In an open letter to the Swedish minister of migration, forty-two psychiatrists asserted that the new restrictions on asylum seekers and the time it took the Migration Board to process their applications—children could be in limbo for years—were causing the disease. They accused the government of “systematic public child abuse.” Opinion within the medical community converged on the theory that the illness was a reaction to two traumas: harassment in the children’s home country, and the dread, after acclimating to Swedish society, of returning.
A hundred and sixty thousand Swedes signed a petition to stop the deportations of apathetic children and other asylum seekers. Five of Sweden’s seven political parties demanded amnesty for apathetic patients. On the television program “Mission Investigate,” Gellert Tamas, one of the country’s best-known journalists, reported, “The issue is only a few hours from bringing down the government.” The Swedish Parliament passed a temporary act that gave thirty thousand people whose deportations were pending the right to have the Migration Board review their applications again.
She spends her days driving long distances through central Sweden, providing medical exams to refugees for free. She believes that people cannot be truly healthy unless they have trygghet, a word that in English translates as “security” but which has a broader meaning in Swedish: trust, a sense of belonging, freedom from danger, anxiety, and fear. The modern Swedish welfare state was built on the idea that it must safeguard trygghet for its citizens, minimizing the risks to which they are exposed. “Security is the most basic foundation of the individual,” the Swedish minister of social affairs explained, in 1967. “Nothing good has ever come out of insecurity.”
Hacking argues that it is irrelevant to ask, “Is it real?” The better question is: “What makes it possible, in such and such a civilization, for this to be a way to be mad?”
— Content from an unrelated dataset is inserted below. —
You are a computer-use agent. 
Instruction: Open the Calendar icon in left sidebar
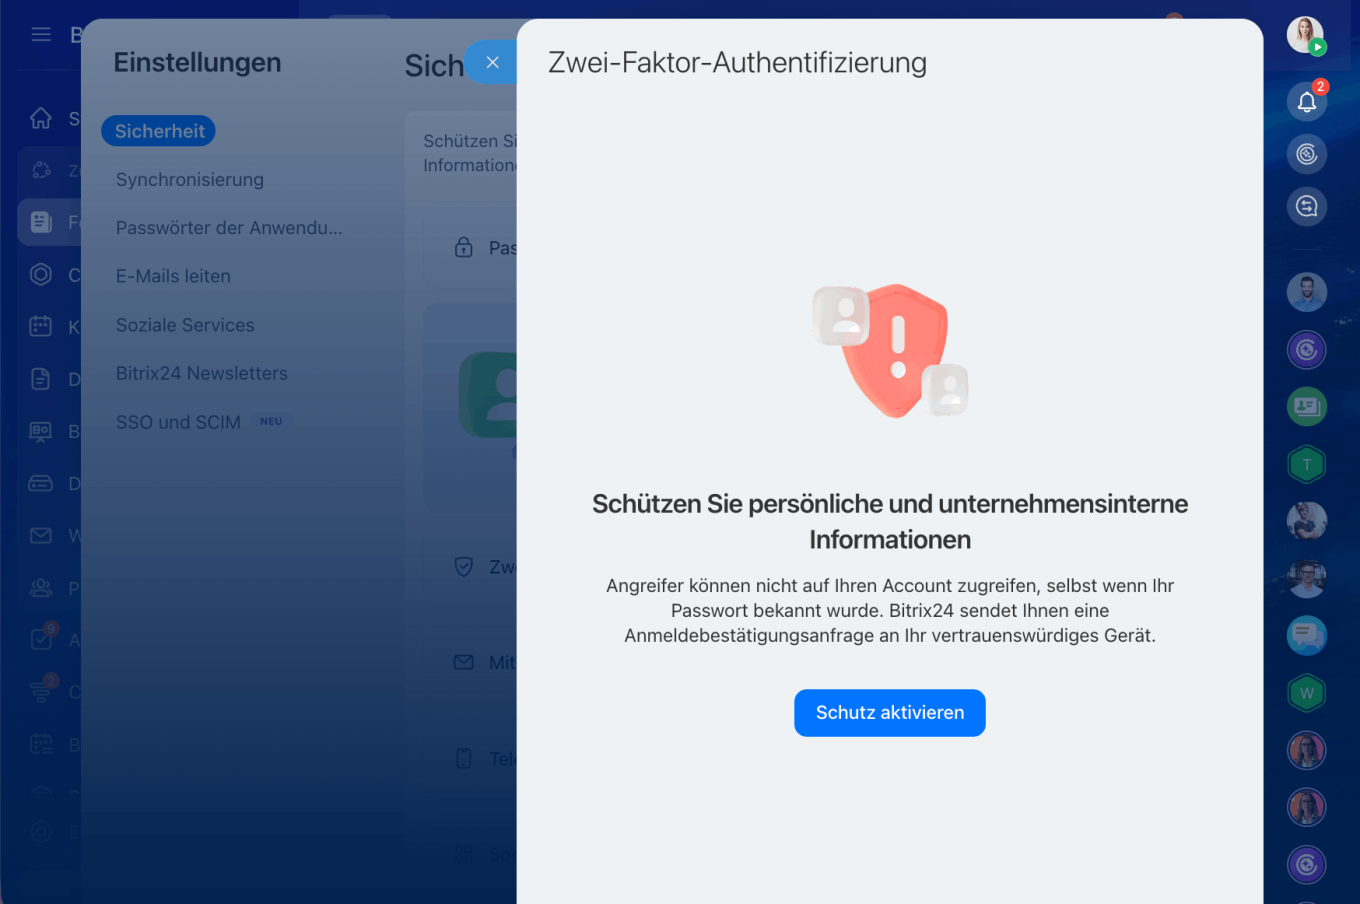(40, 326)

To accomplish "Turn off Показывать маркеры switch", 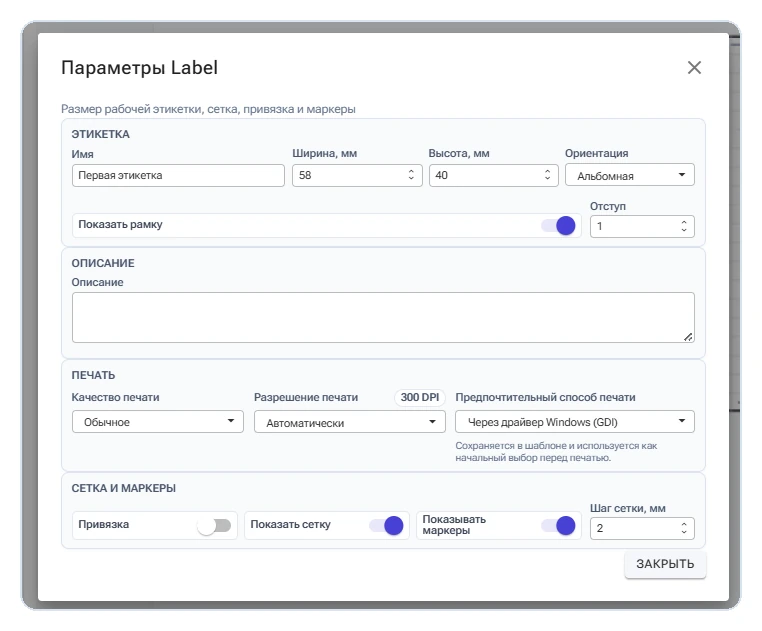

No country has responded to refugees, arguably the moral crisis of our era, with greater diligence and conscientiousness than Sweden. The apathetic children embody the country’s worst fantasy of what will become of the most vulnerable if Sweden abandons its values. The children are embedded in a moral and political debate that is central to the country’s identity, complete with heroes (doctors), victims (patients), and villains (those who doubt the victims’ suffering). In an article about the illness that appeared in the newspaper Dagens Nyheter, Karin Johannisson, a Swedish historian, wrote, “Never had the ethics of compassion had such power, fed by vague historical guilt. This was about the whole image of Sweden—a country dripping with wealth but prepared to deport the most defenseless.”